_PROBLEM DETAILS:_
Reproduce the rows below verbatim, starting with the line that contains "This screenshot has height=769, width=1131." and going on through the line that contains "tap(19, 56)", with both of those lines included.

_TASK INPUT:_
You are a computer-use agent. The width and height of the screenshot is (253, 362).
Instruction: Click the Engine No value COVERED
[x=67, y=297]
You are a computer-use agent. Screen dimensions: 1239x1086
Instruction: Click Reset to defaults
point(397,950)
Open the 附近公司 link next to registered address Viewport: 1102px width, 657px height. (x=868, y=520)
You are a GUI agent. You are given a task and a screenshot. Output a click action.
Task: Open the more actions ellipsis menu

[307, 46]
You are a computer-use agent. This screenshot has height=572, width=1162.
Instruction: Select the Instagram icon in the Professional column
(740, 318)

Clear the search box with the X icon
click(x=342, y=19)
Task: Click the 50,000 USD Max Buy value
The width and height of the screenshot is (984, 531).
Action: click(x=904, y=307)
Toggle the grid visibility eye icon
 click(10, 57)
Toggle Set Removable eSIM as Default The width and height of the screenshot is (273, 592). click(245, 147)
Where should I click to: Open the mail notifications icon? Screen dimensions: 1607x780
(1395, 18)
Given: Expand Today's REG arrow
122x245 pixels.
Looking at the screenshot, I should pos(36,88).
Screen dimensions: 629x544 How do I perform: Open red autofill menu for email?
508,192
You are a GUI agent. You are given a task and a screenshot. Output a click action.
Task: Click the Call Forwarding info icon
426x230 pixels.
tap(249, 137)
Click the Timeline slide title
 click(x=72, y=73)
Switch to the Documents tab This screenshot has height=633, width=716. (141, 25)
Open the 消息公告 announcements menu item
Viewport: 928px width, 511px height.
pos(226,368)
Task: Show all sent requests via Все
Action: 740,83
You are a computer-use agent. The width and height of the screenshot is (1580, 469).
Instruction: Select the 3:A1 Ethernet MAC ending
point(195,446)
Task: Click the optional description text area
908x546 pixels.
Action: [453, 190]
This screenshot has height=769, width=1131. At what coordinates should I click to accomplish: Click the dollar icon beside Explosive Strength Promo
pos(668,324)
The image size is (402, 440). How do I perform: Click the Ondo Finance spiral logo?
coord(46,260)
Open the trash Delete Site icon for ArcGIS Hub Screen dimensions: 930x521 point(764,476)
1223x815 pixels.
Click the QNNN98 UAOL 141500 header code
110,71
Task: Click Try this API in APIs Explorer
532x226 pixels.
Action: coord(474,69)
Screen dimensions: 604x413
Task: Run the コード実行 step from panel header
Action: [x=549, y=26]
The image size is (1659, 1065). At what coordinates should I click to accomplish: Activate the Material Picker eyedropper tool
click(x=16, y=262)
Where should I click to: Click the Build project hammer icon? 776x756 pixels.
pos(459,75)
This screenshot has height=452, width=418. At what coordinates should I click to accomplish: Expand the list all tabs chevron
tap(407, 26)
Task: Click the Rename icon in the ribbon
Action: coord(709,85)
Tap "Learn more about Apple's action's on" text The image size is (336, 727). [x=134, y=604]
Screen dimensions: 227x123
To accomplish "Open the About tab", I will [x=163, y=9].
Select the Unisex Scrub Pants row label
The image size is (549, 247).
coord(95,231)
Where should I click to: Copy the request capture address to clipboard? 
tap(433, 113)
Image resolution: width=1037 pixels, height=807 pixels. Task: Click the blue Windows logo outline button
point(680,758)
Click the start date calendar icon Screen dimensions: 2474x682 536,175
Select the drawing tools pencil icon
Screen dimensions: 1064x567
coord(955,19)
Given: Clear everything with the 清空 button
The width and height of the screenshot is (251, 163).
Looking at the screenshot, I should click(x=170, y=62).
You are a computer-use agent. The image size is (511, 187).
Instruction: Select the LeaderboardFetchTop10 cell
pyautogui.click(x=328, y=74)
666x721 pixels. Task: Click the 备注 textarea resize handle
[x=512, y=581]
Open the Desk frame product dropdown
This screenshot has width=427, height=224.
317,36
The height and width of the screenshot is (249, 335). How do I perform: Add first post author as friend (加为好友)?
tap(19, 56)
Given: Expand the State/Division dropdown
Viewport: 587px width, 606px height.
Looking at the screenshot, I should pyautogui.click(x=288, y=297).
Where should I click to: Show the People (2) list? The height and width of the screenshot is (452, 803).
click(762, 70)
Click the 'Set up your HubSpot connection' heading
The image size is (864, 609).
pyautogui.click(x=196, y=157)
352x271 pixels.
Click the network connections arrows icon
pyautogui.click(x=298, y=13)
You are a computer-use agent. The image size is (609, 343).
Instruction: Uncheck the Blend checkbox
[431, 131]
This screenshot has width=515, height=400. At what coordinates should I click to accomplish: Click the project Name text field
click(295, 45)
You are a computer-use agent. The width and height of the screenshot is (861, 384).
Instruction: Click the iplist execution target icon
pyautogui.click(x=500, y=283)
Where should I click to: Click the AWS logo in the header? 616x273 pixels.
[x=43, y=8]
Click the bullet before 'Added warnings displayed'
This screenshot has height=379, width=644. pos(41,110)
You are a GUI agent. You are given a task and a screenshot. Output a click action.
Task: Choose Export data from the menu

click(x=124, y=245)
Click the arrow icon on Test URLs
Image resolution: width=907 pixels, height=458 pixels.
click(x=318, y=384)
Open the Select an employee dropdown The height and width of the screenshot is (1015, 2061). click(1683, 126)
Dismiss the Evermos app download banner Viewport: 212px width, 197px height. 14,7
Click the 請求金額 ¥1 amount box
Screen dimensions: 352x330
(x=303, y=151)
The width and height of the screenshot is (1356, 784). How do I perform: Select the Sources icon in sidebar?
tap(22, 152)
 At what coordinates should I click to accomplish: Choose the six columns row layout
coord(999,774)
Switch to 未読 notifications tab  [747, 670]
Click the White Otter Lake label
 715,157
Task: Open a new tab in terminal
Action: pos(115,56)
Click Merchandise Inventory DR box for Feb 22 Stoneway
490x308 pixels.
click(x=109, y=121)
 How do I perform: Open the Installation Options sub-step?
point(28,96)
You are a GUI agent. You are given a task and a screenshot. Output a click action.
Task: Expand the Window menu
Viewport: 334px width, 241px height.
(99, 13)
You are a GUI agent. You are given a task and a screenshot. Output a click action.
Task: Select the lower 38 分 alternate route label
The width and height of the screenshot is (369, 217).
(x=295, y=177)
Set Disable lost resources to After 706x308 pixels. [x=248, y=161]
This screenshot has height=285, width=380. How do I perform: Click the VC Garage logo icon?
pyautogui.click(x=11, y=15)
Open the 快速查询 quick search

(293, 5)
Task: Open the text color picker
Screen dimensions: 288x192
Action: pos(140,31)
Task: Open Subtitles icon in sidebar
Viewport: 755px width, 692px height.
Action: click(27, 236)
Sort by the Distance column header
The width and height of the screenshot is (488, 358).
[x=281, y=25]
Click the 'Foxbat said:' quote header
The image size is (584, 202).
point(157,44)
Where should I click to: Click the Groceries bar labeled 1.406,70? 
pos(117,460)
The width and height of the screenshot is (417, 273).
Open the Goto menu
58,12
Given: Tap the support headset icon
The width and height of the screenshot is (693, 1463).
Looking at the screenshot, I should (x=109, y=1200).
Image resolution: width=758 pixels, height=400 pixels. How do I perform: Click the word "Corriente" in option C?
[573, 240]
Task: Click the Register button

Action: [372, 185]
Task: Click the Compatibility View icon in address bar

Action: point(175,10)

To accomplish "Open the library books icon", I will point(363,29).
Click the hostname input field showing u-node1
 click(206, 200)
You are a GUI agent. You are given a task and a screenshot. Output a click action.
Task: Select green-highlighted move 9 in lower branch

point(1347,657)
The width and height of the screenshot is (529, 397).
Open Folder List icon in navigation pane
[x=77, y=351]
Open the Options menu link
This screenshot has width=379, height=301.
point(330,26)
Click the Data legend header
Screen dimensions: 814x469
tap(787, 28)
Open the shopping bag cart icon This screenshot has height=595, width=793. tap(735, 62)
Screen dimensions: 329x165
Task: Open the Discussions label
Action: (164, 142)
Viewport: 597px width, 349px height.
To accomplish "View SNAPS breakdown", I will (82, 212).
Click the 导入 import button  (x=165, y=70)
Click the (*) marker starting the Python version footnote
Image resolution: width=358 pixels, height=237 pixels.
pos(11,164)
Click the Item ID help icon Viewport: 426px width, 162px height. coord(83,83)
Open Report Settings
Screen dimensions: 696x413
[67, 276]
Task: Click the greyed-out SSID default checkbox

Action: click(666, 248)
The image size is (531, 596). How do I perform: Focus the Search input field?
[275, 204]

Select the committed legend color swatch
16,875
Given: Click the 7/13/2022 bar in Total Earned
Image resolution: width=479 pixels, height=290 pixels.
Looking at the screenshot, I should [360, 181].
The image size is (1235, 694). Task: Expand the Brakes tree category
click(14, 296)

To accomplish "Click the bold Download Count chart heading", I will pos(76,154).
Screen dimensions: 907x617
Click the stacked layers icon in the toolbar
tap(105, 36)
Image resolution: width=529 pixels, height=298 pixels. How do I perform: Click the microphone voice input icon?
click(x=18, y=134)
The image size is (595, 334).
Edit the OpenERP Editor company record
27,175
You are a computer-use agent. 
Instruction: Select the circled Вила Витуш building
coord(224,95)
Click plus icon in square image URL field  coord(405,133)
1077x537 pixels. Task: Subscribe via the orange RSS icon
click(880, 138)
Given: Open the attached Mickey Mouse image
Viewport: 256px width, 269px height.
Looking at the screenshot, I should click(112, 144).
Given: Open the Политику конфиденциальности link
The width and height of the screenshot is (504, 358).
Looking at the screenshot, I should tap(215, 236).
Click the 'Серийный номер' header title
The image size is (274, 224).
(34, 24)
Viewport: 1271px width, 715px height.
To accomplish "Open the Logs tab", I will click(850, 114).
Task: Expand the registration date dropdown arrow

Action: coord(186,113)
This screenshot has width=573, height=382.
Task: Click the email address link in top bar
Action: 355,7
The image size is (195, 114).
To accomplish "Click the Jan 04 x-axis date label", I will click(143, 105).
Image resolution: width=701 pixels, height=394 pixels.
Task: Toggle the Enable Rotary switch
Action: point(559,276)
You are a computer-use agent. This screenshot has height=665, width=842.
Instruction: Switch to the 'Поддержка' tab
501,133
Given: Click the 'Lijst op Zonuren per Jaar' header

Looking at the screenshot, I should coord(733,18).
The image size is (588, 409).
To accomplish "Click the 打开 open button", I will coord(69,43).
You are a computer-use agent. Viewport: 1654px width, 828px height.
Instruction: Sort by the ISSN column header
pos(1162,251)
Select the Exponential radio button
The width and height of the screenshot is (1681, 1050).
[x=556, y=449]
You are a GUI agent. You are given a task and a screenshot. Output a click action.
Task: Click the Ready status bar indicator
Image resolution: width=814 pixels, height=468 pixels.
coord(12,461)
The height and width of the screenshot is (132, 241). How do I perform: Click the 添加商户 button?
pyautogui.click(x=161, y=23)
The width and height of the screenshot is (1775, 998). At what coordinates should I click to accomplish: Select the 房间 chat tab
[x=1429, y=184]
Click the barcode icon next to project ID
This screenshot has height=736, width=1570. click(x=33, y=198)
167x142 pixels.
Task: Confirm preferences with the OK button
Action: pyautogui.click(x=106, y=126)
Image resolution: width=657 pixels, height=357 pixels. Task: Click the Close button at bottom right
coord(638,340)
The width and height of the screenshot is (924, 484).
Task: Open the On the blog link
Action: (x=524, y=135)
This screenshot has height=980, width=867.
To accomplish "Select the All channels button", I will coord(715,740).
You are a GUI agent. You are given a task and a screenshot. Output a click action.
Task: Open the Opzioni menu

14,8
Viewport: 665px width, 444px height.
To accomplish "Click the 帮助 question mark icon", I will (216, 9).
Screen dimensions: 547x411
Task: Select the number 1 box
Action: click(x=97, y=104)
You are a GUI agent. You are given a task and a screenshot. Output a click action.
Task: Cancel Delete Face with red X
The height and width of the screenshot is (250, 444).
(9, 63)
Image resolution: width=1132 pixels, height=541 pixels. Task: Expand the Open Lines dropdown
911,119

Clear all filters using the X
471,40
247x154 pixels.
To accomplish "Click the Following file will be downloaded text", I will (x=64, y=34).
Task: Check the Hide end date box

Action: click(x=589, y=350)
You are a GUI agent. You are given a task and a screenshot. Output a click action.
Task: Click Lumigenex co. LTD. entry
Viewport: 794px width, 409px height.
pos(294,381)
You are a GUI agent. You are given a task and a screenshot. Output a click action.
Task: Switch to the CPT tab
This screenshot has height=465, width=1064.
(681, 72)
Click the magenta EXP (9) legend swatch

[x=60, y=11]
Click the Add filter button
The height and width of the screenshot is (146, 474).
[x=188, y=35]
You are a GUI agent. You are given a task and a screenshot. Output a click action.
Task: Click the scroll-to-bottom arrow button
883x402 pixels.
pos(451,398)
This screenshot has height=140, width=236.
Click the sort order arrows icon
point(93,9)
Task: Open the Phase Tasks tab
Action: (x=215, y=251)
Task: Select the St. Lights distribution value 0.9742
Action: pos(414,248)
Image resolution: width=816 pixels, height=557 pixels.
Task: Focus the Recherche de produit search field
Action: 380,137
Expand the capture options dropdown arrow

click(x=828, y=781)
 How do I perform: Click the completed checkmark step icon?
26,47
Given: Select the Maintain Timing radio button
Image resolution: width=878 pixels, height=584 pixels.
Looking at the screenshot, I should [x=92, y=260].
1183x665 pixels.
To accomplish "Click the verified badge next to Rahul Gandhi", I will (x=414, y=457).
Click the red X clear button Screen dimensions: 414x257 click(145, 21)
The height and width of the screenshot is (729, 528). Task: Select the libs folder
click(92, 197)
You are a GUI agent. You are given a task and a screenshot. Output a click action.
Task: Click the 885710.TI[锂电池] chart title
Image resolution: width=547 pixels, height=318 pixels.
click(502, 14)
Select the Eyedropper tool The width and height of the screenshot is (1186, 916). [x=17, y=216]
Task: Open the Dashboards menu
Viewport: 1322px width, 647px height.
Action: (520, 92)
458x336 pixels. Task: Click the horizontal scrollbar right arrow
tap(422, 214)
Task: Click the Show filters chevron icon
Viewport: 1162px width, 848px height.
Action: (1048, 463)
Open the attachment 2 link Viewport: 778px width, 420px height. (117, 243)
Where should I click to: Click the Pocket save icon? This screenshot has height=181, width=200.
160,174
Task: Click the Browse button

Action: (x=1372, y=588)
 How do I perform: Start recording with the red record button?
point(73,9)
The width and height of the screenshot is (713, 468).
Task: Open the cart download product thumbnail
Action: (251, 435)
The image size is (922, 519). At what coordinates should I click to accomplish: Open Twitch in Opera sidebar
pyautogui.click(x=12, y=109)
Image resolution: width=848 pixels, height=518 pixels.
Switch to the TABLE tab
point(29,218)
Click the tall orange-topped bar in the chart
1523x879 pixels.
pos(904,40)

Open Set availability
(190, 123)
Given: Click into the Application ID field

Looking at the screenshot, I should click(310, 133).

_EXERCISE SOLUTION:_
This screenshot has height=769, width=1131. At what coordinates should I click to accomplish: Click the dollar icon beside Explosive Strength Promo
pos(668,324)
The image size is (402, 440). How do I perform: Click the Ondo Finance spiral logo?
coord(46,260)
Open the trash Delete Site icon for ArcGIS Hub Screen dimensions: 930x521 point(764,476)
1223x815 pixels.
Click the QNNN98 UAOL 141500 header code
110,71
Task: Click Try this API in APIs Explorer
532x226 pixels.
Action: coord(474,69)
Screen dimensions: 604x413
Task: Run the コード実行 step from panel header
Action: [x=549, y=26]
The image size is (1659, 1065). At what coordinates should I click to accomplish: Activate the Material Picker eyedropper tool
click(x=16, y=262)
Where should I click to: Click the Build project hammer icon? 776x756 pixels.
pos(459,75)
This screenshot has height=452, width=418. At what coordinates should I click to accomplish: Expand the list all tabs chevron
tap(407, 26)
Task: Click the Rename icon in the ribbon
Action: coord(709,85)
Tap "Learn more about Apple's action's on" text The image size is (336, 727). [x=134, y=604]
Screen dimensions: 227x123
To accomplish "Open the About tab", I will [x=163, y=9].
Select the Unisex Scrub Pants row label
The image size is (549, 247).
coord(95,231)
Where should I click to: Copy the request capture address to clipboard? 
tap(433, 113)
Image resolution: width=1037 pixels, height=807 pixels. Task: Click the blue Windows logo outline button
point(680,758)
Click the start date calendar icon Screen dimensions: 2474x682 536,175
Select the drawing tools pencil icon
Screen dimensions: 1064x567
coord(955,19)
Given: Clear everything with the 清空 button
The width and height of the screenshot is (251, 163).
Looking at the screenshot, I should click(x=170, y=62).
You are a computer-use agent. The image size is (511, 187).
Instruction: Select the LeaderboardFetchTop10 cell
pyautogui.click(x=328, y=74)
666x721 pixels. Task: Click the 备注 textarea resize handle
[x=512, y=581]
Open the Desk frame product dropdown
This screenshot has width=427, height=224.
317,36
The height and width of the screenshot is (249, 335). How do I perform: Add first post author as friend (加为好友)?
tap(19, 56)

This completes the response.